Problem description: Each line, starting at the one with "Viewport: 1546px width, 870px" and running to the end of the data below, is to be set down again exactly, both ends included; leave pictures out.

Records to process:
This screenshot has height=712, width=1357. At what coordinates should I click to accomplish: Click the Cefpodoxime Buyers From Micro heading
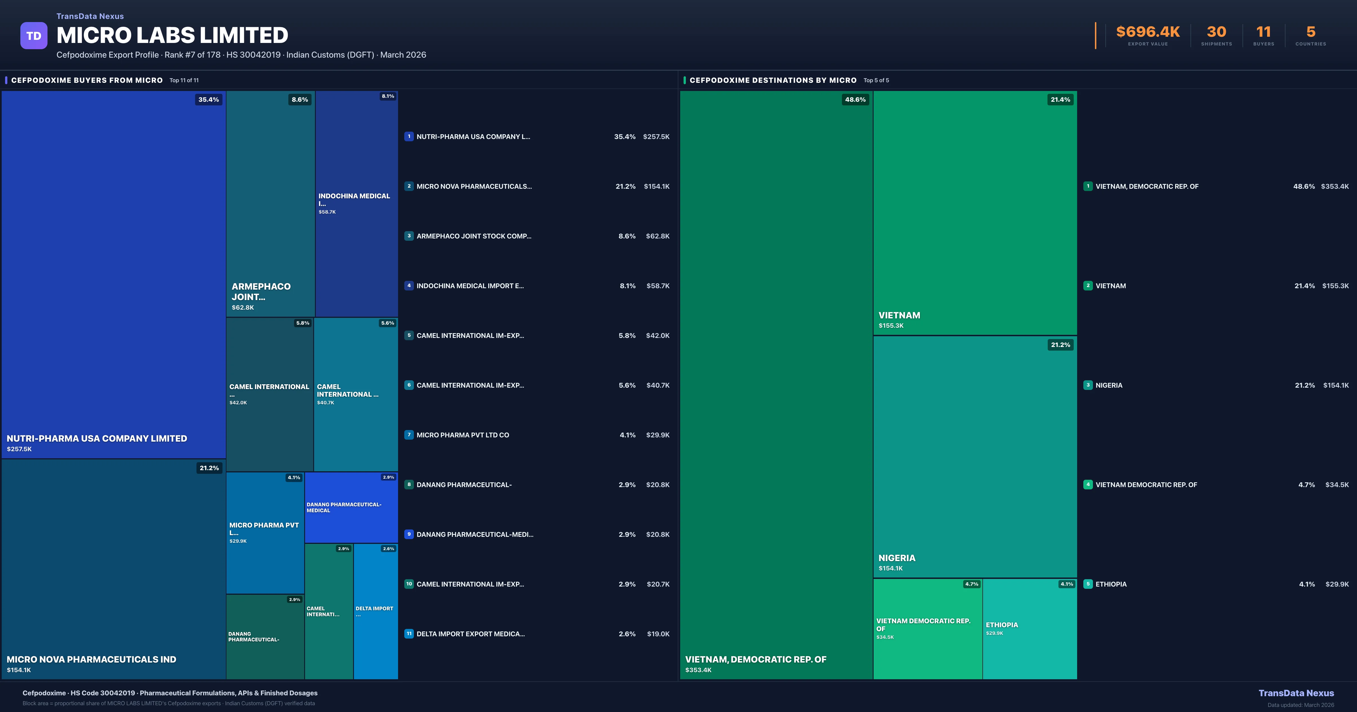(x=87, y=80)
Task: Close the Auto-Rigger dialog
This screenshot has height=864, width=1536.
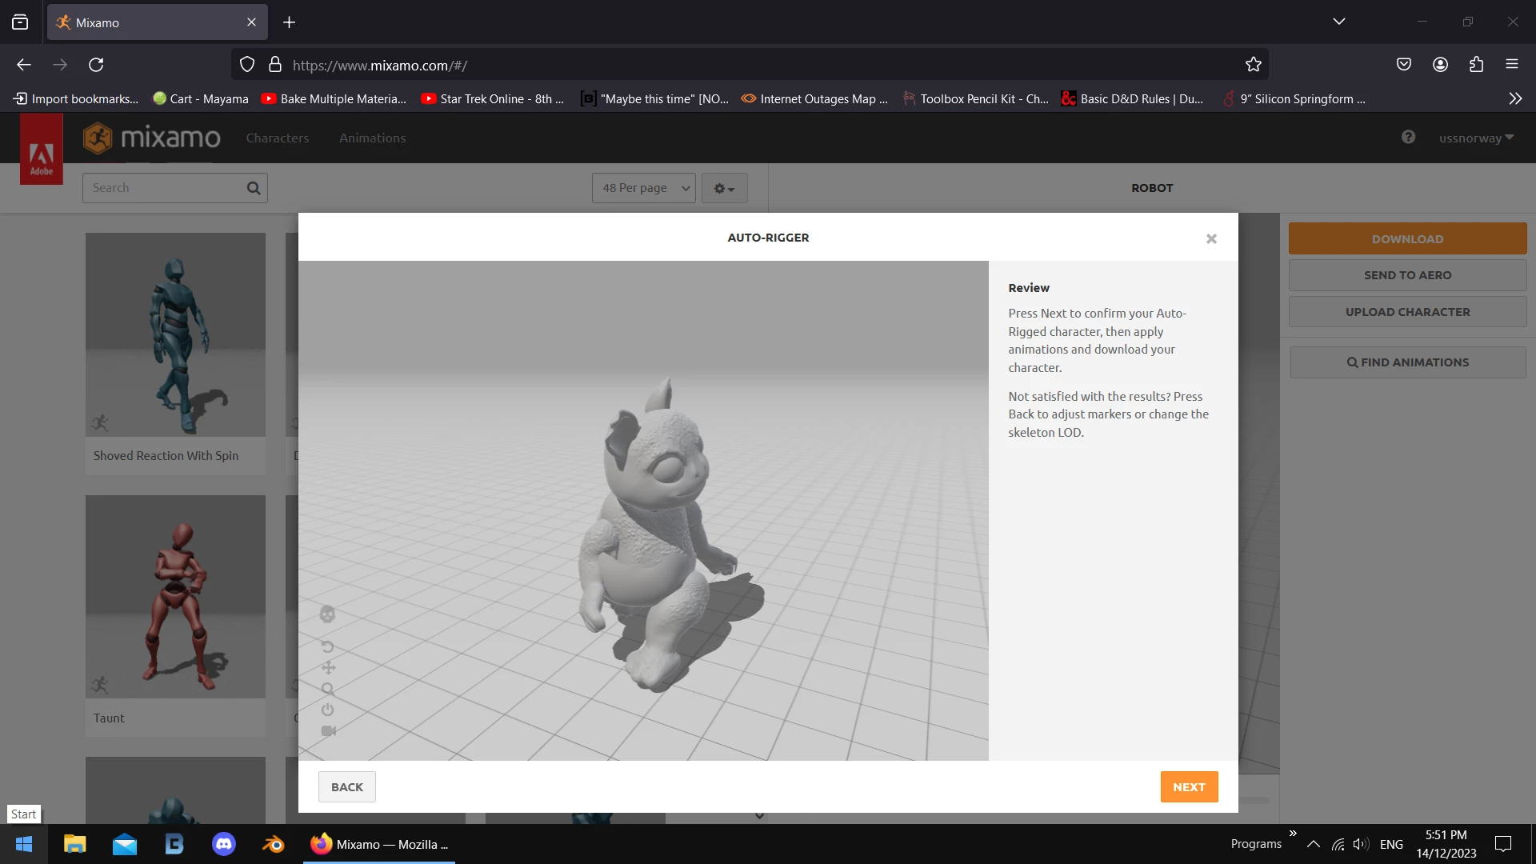Action: tap(1211, 239)
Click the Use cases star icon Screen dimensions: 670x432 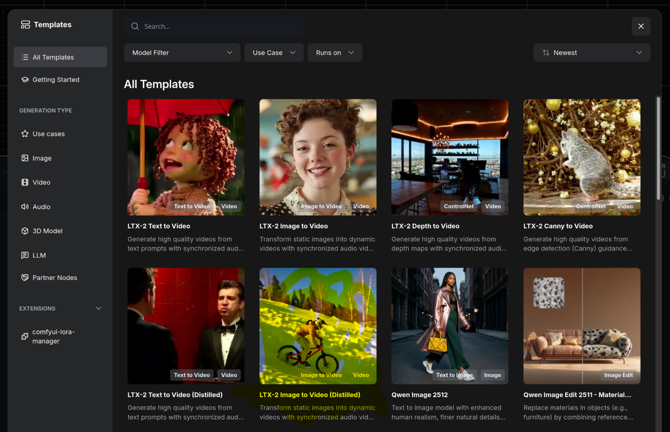(25, 134)
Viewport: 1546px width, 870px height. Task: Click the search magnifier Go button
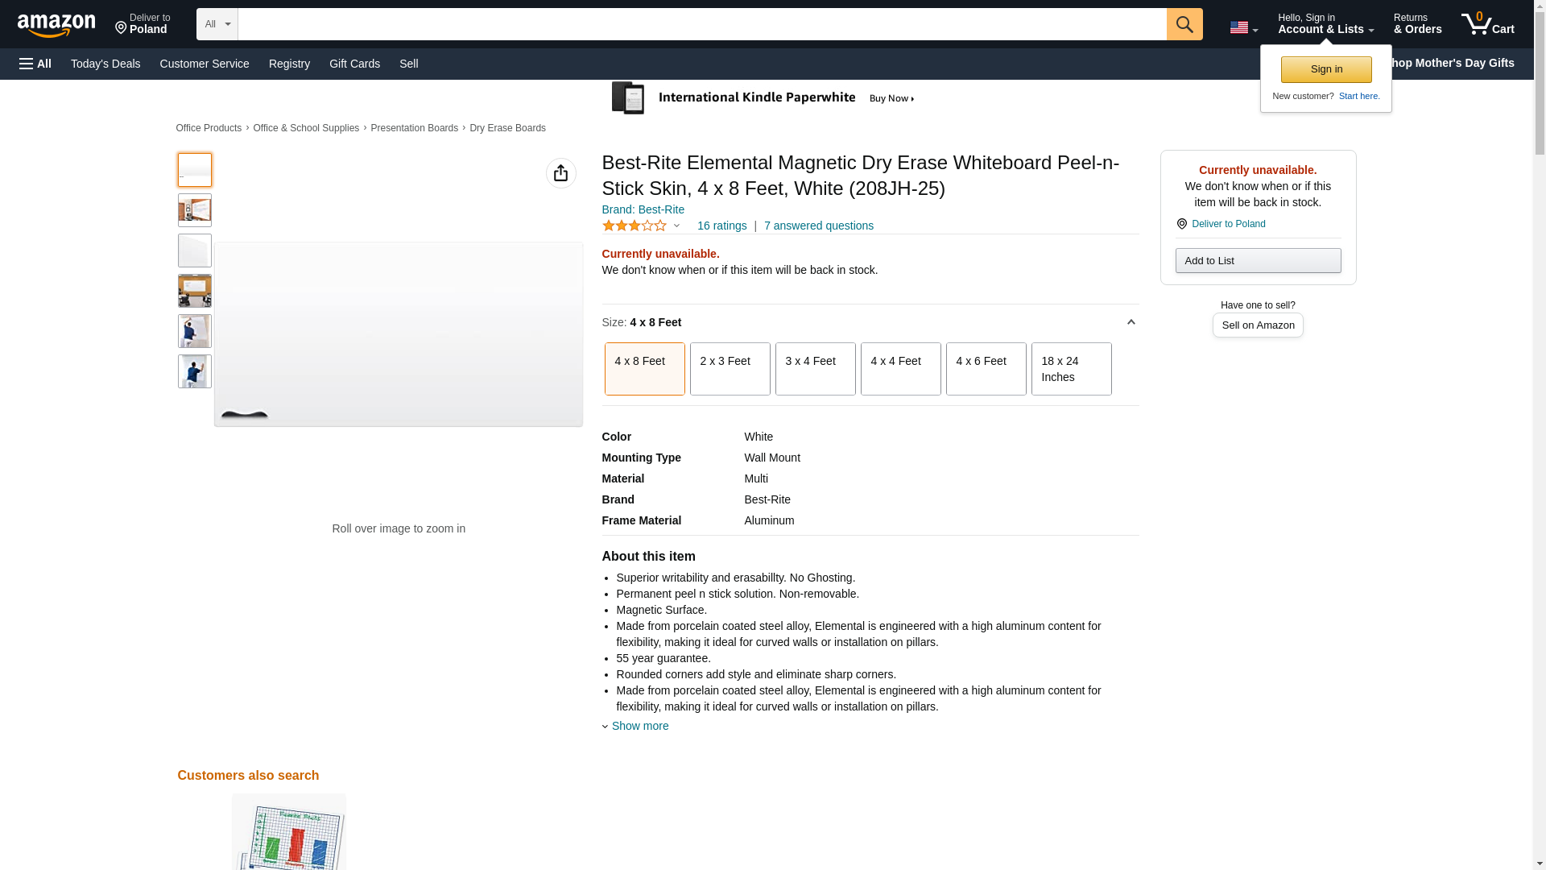[1184, 24]
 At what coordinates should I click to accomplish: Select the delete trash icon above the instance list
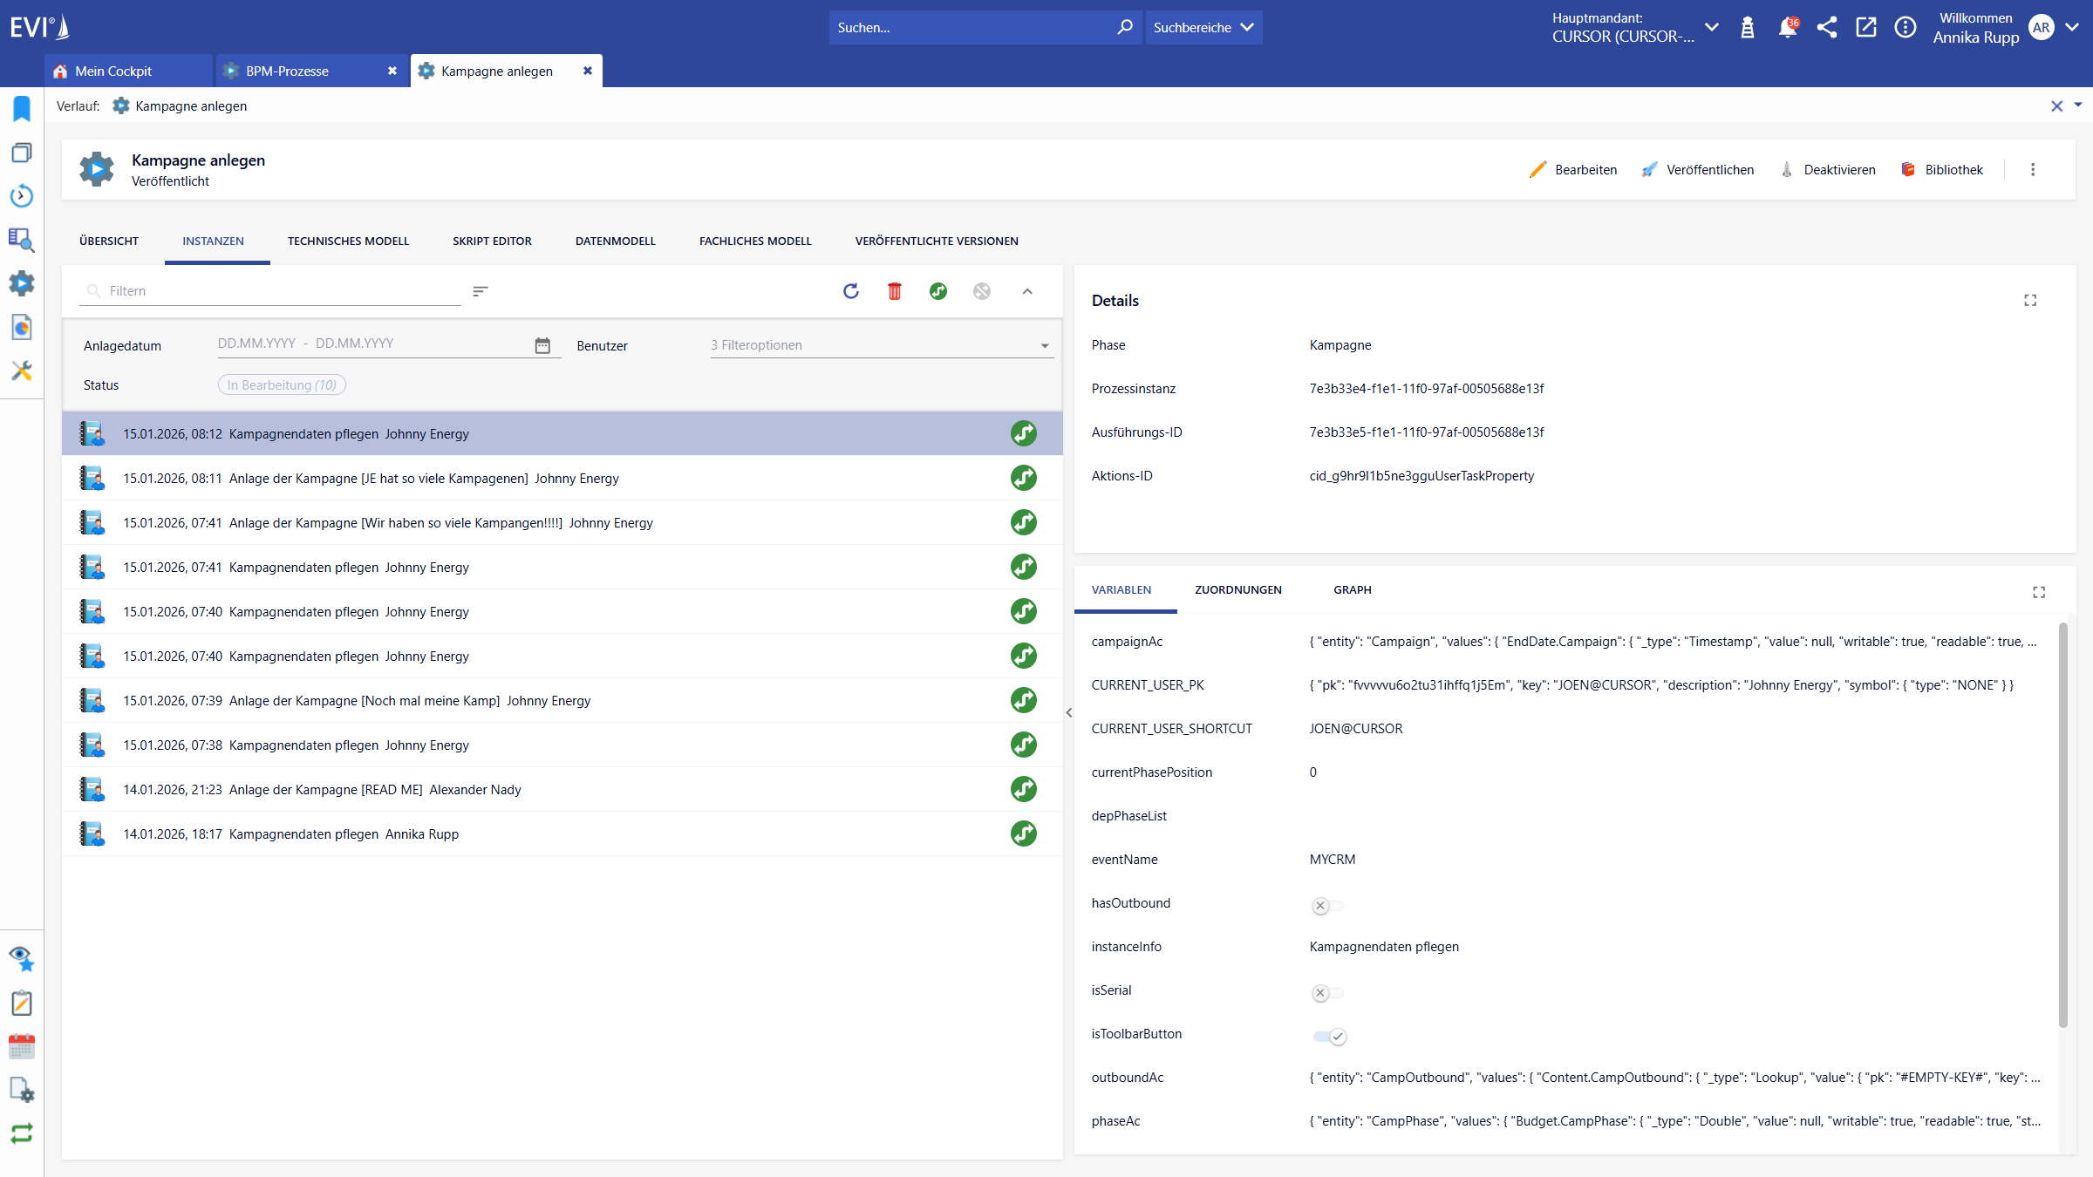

Answer area:
Viewport: 1546px width, 870px height. Task: Click the search magnifier Go button
[1184, 24]
 At what coordinates should I click to accomplish: Select the delete trash icon above the instance list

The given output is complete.